Many parents looking for summer camps for kids

06/22/2014 12:00 AM

06/22/2014 7:40 AM

Like many working parents, Priscilla Yeung faces a fresh child-rearing challenge when school lets out for the summer: finding something for her 7-year-old daughter, Miriya, to do.

Although there are more than 250 day camp offerings in the Sacramento area, choosing one often isn’t easy, Yeung said.

“I need to find something meaningful and productive for my daughter to do that will enhance her growth as a person,” she said. “Not just academics, but in other areas as well, so I’m definitely looking for a safe environment with qualified staff to really spend time with her.”

The area’s camp offerings are more specialized, expanding parents’ options from the typical fare of sports and arts to computer programing , restaurant operations and even firefighting. The change is due in part to the continuation of a societal shift away from lazy summer days spent playing with the kids down the street.

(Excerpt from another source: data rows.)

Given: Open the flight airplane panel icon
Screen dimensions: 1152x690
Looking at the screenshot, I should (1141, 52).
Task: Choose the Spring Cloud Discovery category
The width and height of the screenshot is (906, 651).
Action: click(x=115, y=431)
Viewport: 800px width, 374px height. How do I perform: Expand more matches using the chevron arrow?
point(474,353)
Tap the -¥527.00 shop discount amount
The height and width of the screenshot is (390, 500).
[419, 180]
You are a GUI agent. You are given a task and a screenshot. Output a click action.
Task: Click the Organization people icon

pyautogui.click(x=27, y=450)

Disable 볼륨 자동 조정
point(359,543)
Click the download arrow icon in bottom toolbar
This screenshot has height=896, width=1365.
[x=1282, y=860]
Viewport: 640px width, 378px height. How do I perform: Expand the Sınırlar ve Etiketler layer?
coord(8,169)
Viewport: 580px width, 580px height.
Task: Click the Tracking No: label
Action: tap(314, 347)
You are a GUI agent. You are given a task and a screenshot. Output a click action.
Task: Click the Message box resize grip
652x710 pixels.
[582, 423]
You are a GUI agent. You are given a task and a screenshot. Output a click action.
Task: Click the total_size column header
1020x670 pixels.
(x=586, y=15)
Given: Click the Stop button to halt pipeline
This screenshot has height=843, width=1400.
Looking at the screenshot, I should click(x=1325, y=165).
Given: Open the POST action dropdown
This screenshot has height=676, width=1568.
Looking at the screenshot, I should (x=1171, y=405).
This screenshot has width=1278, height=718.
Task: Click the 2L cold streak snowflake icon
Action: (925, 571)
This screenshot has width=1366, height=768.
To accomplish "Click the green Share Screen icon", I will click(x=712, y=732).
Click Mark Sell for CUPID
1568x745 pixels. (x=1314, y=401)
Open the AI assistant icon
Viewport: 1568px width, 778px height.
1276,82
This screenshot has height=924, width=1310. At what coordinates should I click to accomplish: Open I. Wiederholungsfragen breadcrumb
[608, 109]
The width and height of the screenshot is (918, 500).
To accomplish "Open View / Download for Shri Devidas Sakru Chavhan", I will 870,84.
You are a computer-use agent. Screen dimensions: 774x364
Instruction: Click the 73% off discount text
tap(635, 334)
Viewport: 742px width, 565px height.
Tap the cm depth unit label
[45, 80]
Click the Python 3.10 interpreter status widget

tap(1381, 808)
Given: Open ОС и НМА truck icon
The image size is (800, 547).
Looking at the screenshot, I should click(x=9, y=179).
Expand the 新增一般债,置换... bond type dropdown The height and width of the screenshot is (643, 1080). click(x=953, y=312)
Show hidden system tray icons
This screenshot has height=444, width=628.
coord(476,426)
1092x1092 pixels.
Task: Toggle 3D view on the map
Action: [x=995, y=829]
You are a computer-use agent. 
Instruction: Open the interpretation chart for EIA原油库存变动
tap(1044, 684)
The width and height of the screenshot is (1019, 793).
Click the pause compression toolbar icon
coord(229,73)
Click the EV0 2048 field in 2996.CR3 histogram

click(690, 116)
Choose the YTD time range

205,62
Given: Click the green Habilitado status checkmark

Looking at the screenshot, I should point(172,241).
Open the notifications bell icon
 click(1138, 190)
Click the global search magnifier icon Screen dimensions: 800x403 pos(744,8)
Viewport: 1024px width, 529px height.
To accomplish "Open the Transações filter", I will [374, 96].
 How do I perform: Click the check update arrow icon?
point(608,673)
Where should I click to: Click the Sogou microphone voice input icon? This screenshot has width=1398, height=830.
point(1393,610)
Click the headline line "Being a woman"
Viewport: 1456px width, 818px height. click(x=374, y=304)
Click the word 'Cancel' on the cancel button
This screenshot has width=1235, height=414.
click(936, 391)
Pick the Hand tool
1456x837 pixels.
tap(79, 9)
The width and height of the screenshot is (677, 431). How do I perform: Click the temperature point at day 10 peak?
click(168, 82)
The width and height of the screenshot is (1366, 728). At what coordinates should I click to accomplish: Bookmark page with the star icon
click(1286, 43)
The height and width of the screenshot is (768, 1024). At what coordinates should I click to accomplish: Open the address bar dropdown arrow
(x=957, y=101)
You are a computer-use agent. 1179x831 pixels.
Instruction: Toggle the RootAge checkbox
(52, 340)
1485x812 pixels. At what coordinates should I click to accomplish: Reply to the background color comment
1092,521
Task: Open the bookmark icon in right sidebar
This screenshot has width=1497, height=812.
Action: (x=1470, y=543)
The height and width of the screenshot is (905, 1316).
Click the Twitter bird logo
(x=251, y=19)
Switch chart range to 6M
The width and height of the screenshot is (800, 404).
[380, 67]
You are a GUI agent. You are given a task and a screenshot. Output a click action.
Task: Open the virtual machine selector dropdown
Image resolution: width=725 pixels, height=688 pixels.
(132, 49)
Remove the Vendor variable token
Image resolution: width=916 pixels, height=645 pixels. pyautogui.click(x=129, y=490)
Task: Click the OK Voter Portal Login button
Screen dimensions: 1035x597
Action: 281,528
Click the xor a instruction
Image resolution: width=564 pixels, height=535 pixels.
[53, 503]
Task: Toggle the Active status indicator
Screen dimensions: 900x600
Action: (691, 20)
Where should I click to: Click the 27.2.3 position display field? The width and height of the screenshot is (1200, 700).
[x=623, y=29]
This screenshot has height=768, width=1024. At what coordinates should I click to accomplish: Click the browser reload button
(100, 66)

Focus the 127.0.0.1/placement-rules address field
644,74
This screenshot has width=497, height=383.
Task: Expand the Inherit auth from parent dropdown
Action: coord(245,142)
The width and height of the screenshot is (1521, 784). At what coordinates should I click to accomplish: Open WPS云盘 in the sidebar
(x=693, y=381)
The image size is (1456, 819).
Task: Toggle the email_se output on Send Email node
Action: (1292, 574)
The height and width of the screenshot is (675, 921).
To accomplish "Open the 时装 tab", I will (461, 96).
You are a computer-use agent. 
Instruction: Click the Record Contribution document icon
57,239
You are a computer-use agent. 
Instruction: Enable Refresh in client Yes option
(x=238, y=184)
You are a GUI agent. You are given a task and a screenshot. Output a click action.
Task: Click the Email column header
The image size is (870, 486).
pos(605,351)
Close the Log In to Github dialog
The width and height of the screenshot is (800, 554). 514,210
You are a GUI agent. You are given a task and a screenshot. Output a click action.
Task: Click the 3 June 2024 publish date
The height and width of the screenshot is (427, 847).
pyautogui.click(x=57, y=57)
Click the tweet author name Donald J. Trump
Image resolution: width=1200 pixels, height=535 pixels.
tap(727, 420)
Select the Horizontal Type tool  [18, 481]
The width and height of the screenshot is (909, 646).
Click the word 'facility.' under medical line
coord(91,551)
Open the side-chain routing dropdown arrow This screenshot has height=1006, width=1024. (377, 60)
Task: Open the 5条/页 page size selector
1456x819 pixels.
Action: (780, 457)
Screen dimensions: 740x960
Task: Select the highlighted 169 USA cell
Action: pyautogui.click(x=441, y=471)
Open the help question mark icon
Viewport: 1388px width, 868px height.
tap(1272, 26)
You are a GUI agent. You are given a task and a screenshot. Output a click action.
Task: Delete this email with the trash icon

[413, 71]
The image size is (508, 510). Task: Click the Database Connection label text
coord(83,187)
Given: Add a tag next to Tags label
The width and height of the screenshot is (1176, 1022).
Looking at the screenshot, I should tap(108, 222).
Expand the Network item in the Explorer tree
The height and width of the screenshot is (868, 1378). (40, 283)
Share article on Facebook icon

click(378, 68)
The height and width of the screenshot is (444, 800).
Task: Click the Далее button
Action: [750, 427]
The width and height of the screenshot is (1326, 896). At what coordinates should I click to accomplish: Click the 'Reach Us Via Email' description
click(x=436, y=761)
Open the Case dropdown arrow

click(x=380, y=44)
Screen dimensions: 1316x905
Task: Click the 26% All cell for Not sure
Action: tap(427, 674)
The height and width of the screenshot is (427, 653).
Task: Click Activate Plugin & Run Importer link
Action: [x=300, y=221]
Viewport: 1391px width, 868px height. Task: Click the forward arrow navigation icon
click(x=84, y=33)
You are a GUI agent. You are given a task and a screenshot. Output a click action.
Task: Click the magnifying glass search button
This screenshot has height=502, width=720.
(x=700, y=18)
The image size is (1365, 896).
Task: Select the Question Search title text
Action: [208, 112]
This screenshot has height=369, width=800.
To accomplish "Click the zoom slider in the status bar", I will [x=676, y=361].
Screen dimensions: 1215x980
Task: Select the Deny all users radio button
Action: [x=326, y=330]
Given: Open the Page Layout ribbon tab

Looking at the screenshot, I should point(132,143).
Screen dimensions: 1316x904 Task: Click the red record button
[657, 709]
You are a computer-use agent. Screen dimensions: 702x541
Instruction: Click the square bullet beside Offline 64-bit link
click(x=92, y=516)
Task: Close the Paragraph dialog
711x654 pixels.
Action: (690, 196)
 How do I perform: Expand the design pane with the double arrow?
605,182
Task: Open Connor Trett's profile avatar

“People want more specific things rather than a general thing,” said Pam Allen, a spokeswoman for Roseville’s parks department. “They want camps that are more themed to their particular interest. You do all week doing cooking or all week doing sports.”

There is a steady increase in demand for camps focusing on technology, math, science and engineering, said Karen Thurm Safran, vice president of marketing at iD Tech, which runs camps at 80 universities in 28 states and two dozen iD Tech courses at California State University, Sacramento, this summer. Safran said there has been a 15 percent increase in demand over last year in iD Tech’s project-based camps.

“Tech is cool now,” she said. “It has just become easily accessible and really cool and hip.”

Teri Peterson, 52, of Gold River enrolled her sons, John, 14, and Steven, 12, in Teens in the LEAD (Leadership, Education, Adventure and Development) Camp at Hagan Community Center in Rancho Cordova because she didn’t want them to be home alone all summer while she and her husband were at work.

Campers at Teens in the LEAD can gain skills such as team building, manners and socializing without the distraction of electronics, said Tammy White, Natomas recreation site supervisor of the camp.

Weekly activities for campers ages 11 to 15 include bike rides, leadership activities and cooking. Among the recent outings was a trip to the Auburn Journal newspaper.

Yeung sent Miriya back to a camp she attended last year: a drama program for first- through eighth-graders called Act Dance Sing, run by the Sacramento Theatre Company.

Miriya and 51 other campers take classes in curricula tailored to their age group. They also learn yoga, stage combat, and arts and crafts; older students participate in a TV and film seminar.

Michele Hillen-Noufer, education director of the Sacramento Theatre Company, said some campers have gone on to pursue careers in theater and acting. After attending last year, Miriya participated in local theater productions and appeared in a television commercial, Yeung said.

“At the end of the summer, parents may be like, “Oh, wow, my kid keeps telling me how much they love dance. I never even thought about that. I guess we’ll try dance during the year,’” Hillen-Noufer said.

This week, 32 kids will have the chance to prepare for a very different career when they learn the ins and out of firefighting though a camp run by the Roseville Fire Department. Most participants are ages 11 to 14, with a handful of returning 15- and 16-year-old campers.

“They do everything we do,” said fire engineer Joe Lapenna, who runs the camp.

During the four-day camp, which starts Monday, the kids will learn to rappel from buildings, operate Jaws of Life and practice the basics of whitewater rescues.

“The last day, we do live fire drills,” Lapenna said.

“It’s supersafe,” he offered reassuringly.

Priscilla Yeung said that ideally, the value of camp to Miriya will go beyond career preparation.

“I think the skills that she gained from (Act Dance Sing) she could take into any career path she decides to take,” Yeung said. “My hope is that she’ll do something meaningful with the skills that she’s gained and be able to bring about something positive in this world.”